[Records excerpted from a collection]
⟨
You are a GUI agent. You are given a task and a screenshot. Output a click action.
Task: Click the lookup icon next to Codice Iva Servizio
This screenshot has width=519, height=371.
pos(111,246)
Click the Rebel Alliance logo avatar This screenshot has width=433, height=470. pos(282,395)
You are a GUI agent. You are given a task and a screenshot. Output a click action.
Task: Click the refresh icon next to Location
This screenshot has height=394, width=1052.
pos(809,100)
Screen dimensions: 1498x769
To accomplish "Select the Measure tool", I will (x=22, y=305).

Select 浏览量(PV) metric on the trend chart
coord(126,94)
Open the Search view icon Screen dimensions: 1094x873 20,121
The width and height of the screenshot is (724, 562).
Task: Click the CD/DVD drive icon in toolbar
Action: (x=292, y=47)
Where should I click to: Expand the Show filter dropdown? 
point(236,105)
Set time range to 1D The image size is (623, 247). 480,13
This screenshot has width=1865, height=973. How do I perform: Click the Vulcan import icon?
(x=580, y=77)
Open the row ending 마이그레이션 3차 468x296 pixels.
⟩
Your task => Copy all the data. Match it exactly.

Task solution =>
You are a GUI agent. You are given a task and a screenshot. Output a click action.
Task: Click the lookup icon next to Codice Iva Servizio
This screenshot has width=519, height=371.
pos(111,246)
Click the Rebel Alliance logo avatar This screenshot has width=433, height=470. pos(282,395)
You are a GUI agent. You are given a task and a screenshot. Output a click action.
Task: Click the refresh icon next to Location
This screenshot has height=394, width=1052.
pos(809,100)
Screen dimensions: 1498x769
To accomplish "Select the Measure tool", I will (x=22, y=305).

Select 浏览量(PV) metric on the trend chart
coord(126,94)
Open the Search view icon Screen dimensions: 1094x873 20,121
The width and height of the screenshot is (724, 562).
Task: Click the CD/DVD drive icon in toolbar
Action: (x=292, y=47)
Where should I click to: Expand the Show filter dropdown? 
point(236,105)
Set time range to 1D The image size is (623, 247). 480,13
This screenshot has width=1865, height=973. How do I perform: Click the Vulcan import icon?
(x=580, y=77)
Open the row ending 마이그레이션 3차 468x296 pixels.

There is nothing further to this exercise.